Lewis boiled some water in a plug-in teapot, then poured it into cups with the earthy-smelling tea bags. Wally watched him. There was a forlorn quality that seemed to hover around him. Maybe it was the work. No doubt the Ursula Society experienced far more failure than success.

“Hot,” he said as he handed Wally her tea, then he sat back down.

“Thanks.”

“There’s a line, Wallis,” Lewis began after a moment. “What we have access to … the information, the various kinds of resources … it’s a very sensitive situation.”

Wally nodded. Carrie had explained this to her in very vague terms, several years earlier, but the thrust of it was that the Ursula Society achieved its successes through unconventional resources that were outside the boundaries of what was generally available, or even the boundaries of the law.

“Over the years we’ve arrived at some important guidelines that govern what we are willing to do and what we are not.”

“Okay …” Wally said, remaining hopeful.

“Here’s what I can do in this situation. You supply me with the name of the source; I’ll track it down and see if your source is interested in cooperating. If so, then good. If not, we walk away.”

Wally considered this, fighting a sense of disappointment.

“I think I get it,” she said. “People come in here and make up stories, sometimes? To find someone they’re looking for, but for different reasons?”
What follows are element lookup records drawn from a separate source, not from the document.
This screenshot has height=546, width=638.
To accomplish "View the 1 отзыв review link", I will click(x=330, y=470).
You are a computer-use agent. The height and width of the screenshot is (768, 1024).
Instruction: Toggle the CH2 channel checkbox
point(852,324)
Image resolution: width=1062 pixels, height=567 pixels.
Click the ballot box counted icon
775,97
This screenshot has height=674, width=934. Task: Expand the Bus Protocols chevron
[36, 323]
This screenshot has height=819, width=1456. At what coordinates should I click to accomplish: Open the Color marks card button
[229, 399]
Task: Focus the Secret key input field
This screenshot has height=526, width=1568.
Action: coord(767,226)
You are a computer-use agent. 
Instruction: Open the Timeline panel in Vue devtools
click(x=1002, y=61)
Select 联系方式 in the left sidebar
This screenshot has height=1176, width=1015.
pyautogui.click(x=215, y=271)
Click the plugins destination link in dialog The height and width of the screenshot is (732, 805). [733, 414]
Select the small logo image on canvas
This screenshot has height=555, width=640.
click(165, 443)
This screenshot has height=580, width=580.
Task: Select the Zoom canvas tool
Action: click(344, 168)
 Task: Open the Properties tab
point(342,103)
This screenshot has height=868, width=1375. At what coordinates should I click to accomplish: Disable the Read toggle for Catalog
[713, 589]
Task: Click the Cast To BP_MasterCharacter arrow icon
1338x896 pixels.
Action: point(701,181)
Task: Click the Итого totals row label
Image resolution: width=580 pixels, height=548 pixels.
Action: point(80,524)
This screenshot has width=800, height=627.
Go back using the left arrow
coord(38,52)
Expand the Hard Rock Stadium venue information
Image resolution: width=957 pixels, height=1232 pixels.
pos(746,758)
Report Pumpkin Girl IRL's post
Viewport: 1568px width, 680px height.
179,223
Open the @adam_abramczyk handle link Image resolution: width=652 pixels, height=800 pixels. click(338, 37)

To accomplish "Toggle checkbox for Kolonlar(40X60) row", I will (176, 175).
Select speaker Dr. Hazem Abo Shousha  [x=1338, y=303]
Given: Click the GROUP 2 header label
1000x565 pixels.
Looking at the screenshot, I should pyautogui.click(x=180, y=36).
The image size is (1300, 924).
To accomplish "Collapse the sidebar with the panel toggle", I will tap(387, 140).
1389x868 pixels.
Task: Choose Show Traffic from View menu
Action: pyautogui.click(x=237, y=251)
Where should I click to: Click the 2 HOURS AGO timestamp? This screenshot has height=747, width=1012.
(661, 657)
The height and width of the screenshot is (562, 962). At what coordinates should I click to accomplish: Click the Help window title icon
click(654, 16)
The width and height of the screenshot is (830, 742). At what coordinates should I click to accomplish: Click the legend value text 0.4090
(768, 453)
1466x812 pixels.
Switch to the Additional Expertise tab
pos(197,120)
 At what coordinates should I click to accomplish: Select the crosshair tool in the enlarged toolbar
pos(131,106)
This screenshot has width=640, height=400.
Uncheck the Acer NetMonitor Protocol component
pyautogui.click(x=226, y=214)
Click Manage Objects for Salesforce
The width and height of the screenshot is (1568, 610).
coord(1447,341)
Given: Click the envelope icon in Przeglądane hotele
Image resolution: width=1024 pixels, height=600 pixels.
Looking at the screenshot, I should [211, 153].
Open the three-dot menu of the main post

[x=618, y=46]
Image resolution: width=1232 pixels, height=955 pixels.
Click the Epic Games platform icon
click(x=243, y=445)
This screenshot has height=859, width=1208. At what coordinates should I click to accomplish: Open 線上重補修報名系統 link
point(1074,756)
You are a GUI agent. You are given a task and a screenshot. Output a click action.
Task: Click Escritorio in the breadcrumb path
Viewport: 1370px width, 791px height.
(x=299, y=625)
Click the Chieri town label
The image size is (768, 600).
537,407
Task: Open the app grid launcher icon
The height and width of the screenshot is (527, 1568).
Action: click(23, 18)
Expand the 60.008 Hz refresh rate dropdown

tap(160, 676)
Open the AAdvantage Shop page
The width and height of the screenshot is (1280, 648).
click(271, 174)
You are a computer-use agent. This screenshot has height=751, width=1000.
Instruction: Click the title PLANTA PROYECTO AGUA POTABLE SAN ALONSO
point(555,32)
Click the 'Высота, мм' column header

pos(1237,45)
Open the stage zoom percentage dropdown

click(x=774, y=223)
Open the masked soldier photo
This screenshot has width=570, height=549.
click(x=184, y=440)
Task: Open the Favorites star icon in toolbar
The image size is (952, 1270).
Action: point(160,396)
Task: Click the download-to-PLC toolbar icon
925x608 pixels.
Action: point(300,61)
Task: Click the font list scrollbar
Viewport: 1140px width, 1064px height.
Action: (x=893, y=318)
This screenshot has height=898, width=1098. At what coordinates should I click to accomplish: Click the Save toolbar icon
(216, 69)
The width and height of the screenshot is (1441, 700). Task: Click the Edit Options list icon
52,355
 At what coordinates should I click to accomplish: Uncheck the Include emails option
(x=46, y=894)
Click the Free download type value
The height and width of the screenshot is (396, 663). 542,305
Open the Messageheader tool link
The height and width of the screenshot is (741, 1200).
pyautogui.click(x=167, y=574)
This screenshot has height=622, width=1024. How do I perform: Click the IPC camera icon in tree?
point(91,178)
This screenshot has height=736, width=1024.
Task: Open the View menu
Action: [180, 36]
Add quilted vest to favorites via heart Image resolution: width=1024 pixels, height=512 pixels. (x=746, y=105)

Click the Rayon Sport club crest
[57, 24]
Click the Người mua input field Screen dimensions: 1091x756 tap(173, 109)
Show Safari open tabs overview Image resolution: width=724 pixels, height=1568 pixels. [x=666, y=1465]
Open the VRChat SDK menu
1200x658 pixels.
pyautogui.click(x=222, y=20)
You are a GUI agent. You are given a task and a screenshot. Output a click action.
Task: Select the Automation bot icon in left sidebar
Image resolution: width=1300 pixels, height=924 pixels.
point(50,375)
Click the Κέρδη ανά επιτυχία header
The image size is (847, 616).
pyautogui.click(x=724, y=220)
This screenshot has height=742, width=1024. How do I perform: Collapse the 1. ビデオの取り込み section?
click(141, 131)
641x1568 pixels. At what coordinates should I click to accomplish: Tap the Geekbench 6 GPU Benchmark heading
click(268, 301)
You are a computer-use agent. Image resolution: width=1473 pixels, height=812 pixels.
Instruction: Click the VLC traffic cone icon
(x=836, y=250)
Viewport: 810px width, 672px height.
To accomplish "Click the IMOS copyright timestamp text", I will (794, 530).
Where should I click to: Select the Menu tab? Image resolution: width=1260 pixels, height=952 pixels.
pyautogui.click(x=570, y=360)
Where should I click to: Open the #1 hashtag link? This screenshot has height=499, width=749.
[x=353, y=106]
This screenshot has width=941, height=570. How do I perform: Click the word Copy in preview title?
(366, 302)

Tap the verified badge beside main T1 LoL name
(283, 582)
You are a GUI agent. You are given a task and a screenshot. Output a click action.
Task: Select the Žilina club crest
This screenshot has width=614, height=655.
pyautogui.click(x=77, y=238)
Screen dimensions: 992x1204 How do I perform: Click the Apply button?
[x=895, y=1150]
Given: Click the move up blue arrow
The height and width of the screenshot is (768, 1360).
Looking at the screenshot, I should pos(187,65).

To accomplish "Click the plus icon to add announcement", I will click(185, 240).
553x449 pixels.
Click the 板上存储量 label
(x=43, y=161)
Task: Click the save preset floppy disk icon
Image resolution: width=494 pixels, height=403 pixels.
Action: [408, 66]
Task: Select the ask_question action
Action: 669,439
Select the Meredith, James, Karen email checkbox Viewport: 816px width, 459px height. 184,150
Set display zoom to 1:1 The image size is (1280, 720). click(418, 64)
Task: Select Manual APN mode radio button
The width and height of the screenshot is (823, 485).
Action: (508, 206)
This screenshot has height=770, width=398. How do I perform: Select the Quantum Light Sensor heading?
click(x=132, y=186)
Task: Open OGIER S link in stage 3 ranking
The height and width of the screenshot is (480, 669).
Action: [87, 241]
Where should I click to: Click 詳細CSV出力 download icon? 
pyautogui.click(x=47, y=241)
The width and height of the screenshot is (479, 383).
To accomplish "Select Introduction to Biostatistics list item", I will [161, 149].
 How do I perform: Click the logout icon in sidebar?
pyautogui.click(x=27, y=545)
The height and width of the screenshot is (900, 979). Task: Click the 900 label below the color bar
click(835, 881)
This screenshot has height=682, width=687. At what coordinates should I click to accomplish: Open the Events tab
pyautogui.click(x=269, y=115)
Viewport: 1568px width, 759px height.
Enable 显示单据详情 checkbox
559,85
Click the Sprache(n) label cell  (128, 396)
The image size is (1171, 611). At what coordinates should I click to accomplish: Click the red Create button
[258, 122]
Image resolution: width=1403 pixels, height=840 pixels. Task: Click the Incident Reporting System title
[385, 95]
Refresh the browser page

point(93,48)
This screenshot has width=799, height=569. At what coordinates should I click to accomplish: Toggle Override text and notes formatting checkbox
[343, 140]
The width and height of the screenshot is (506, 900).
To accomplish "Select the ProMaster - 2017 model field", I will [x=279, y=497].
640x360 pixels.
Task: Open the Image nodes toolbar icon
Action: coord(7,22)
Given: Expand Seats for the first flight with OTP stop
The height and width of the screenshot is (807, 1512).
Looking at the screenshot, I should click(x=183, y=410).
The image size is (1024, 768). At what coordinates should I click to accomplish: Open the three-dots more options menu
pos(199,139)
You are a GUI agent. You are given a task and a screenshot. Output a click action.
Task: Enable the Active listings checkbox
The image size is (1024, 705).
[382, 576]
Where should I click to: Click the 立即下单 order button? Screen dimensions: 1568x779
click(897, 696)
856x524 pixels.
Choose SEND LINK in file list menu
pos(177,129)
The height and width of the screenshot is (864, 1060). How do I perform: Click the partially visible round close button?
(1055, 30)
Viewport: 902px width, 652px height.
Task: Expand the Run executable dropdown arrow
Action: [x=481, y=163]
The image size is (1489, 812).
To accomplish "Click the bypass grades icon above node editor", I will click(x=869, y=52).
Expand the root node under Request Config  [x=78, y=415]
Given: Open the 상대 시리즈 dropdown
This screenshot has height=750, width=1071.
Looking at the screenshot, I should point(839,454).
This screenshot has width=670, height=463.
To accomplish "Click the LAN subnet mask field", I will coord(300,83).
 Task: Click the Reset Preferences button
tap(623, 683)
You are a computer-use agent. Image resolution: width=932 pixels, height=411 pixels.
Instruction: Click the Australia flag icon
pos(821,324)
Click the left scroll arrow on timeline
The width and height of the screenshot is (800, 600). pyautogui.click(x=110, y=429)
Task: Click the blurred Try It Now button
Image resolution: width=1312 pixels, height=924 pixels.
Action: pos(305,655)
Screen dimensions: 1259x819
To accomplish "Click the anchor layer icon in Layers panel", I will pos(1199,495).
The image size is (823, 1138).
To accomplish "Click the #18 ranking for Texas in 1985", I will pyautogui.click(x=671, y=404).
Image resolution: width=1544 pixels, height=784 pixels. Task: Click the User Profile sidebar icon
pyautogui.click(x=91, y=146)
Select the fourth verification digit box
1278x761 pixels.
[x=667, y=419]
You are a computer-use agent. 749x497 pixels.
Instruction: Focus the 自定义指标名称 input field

“It’s happened.” Lewis nodded. “With terrible consequences. Imagine a violent criminal using us to locate an enemy. Or an abusive husband lying about his situation so that we’ll help track down his wife, who is in hiding. These are extreme examples, but—”

“I’m not doing anything like that. …”

“I believe you,” said Lewis, “but as I say, the rules are strict for good reason.”

Lewis read the impatience in Wally’s face when he gave her this final word. “This process can be frustrating.”

“Yes,” Wally said. “It’s just, your rules seem pretty unimportant to me right now.”

Lewis looked understanding. “I fought with the Anzac Corps in World War II. My fiancée back home, she …
we
were pregnant, though she never told me. I heard about the child—my son—from others once I returned home from the war, but by that time my girl had given him up for adoption. It had all been handled through a lawyer who refused to reveal any of the particulars, other than that the family had immigrated to America. Everyone said I should give up on it and go on with my life. Instead, I came here looking for my son. That was sixty-two years ago, and I’m still looking for him.”

“Sixty-two years,”
Wally repeated. It sounded to her like forever.

“There are some government records I have never been able to access, despite the connections I’ve made over the years. I just know his name is in there somewhere, but …”

“I’m sorry.”

Lewis nodded. “Losing him has been the sorrow of my life, Wallis. So I appreciate your sadness and frustration. But I’ve handled thousands of cases for the society and there is something I have learned. There are worse things than not knowing, my dear. Answering your question might seem like the most important thing in the world, but it is not. If you place your quest ahead of everything else in your life, you will come to regret it.”